Hi all. I never kept up with my own thread b/c frankly, I'm paranoid that the wrong person might read it and I do have secrets that I will never reveal and hopefully recover from.
Anyway, to my question. I am the HD and my husband is the LD in this R. He doesn't often compliment my body and I have always had a low self-esteem of my body, looks, etc. Now into my 30's I've come to accept that I am not now and will never look like a supermodel and I'm okay with that. I clean up pretty good I lost a bit of weight over the last 2 years and try to eat right and work out and I look decent.

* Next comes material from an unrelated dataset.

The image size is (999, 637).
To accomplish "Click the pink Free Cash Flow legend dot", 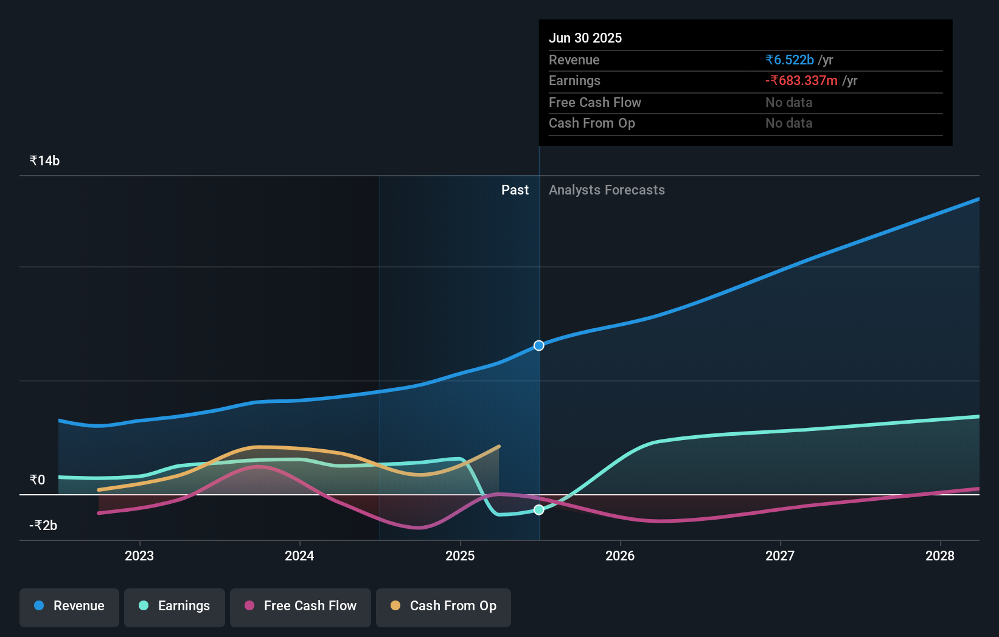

MUCH of the time I feel fat and unattractive, SOME of the time I feel beautiful and sexy and like a MILF! So tonight I started doing a new exercise routine and showed my husband and said "if I keep this up, I'm going to be really fckable!!!" and as always he just shifted his attention, which leaves me feeling so undesireable and almost hopeless I posted a picture of myself to a group that I belong to tonight and one of the women said "is that you??? if so, WOW!!" and I was so flattered and thought to myself "why couldn't he say something like that to me? why can't he validate me?"
The other night we went out to dinner with another couple and they both complimented me. Telling me how I had no hips anynmore (yeah, right), etc.
I realize that *I* am responsible for the way I feel about myself, but still, it would be so nice to be complimented and desired by him. I'm still hoping, but not really seeing it happen anytime soon.